Pressioni diplomatiche e sanzioni economiche, ma anche navi e aerei da guerra. Gli Stati Uniti hanno inviato senza clamore significativi rinforzi militari nel Golfo Persico, per mettere in chiaro, non solo a parole, che qualsiasi tentativo da parte di Teheran di chiudere il vitale stretto di Hormuz non sara’ tollerato. Una possibile chiusura che e’ stata riportata alla ribalta nei giorni scorsi proprio dai dirigenti iraniani, all’indomani dell’entrata in vigore del divieto dell’Unione Europea di ogni importazione di petrolio iraniano che la Casa Bianca ha fortemente voluto e salutato con soddisfazione, come una misura ‘che rappresenta un aumento sostanziale dell’impegno dei nostri alleati e partner europei nella ricerca di una soluzione pacifica alle preoccupazioni della comunità internazionale sul programma nucleare iraniano’.
Lo stesso giorno, il presidente della Commissione energia del parlamento iraniano Arsalan Fathipour ha pero’ minacciato: ‘se decidono di sanzionarci completamente, non permetteremo che attraverso lo stretto di Hormuz passi una sola goccia di petrolio’. Allo stesso tempo, la Commissione sicurezza nazionale del parlamento iraniano ha presentato una proposta per bloccare il passaggio dello stretto a petroliere che trasportano greggio verso Paesi che hanno imposto sanzioni all’Iran. Il giorno dopo l’esercito iraniano ha poi avviato esercitazioni missilistiche sostenendo che si tratta di un messaggio per dire che Teheran e’ pronta ‘a fornire sicurezza nella regione del Golfo e per il transito di petroliere’ attraverso Hormuz.
Frattanto, nelle settimane scorse il Pentagono ha rafforzato le sue capacita’ di difesa e offensive nella regione. Tra le misure piú visibili, secondo quanto scrive il New York Times, la US Navy ha raddoppiato il numero di dragamine presenti nelle acque del Golfo, portandolo da quattro a otto. Sin dalla primavera gli Usa hanno poi aumentato il numero di caccia stealth F-22 e F-15, per rafforzare le possibilità di attacco già operative in due differenti basi in zona e anche i gruppi di attacco delle portaerei che navigano costantemente nelle acque della regione. Si tratta di caccia che danno alle forze Usa una maggiore capacita’ di colpire le batterie missilistiche iraniane dispiegate lungo la costa, ma che sono anche in grado di raggiungere obiettivi nell’entroterra iraniano.

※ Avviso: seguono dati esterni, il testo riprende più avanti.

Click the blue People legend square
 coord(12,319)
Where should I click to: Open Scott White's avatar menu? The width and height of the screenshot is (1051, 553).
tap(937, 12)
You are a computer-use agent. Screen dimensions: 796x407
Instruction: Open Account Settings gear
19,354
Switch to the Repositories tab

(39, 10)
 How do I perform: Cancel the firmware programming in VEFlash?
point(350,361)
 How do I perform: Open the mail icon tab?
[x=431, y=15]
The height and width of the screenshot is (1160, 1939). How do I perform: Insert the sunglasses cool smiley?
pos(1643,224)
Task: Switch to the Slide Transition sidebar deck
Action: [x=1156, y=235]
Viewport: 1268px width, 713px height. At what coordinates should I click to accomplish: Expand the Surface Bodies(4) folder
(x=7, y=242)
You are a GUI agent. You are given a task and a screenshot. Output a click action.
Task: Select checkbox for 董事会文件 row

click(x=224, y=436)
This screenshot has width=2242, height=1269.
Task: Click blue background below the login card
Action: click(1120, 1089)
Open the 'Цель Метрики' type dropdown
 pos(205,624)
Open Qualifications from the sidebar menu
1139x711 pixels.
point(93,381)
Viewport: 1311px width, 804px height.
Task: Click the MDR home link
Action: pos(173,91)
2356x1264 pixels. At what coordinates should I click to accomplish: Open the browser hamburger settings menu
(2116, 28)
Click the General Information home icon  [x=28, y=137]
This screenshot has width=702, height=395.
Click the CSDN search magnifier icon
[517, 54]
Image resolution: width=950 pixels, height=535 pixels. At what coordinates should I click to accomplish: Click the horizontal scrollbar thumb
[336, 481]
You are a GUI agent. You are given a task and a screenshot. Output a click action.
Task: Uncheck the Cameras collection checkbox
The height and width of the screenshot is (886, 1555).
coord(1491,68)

Inoltre, nel Golfo incrocia ora anche una nave appoggio, la Ponce, che e’ stata trasformata un una sorta di base galleggiante per operazioni speciali da lanciare da acque internazionali. Ma oltre a proteggere la viabilita’ dello stretto di Hormuz, dove si stima che passino ogni giorno circa 15 milioni di barili di greggio, il dispiegamento ha anche lo scopo di rassicurare Israele, senza pero’ eccedere in minacce a Teheran.
Rafforzare le sanzioni e anche la presenza militare senza pero’ indicare all’Iran e allo stesso Israele che un attacco e’ imminente o inevitabile e’ una ‘danza difficile’, nota il NYT, sottolineando allo stesso tempo che ci sono pero’ poche indicazioni che l’aumento di pressioni di vario tipo abbia convinto Teheran ad ammorbidire la sua posizione nei negoziati che conduce con la comunita’ internazionale sulle sue ambizioni nucleari, che sembrano arrivate ad uno ‘stallo’.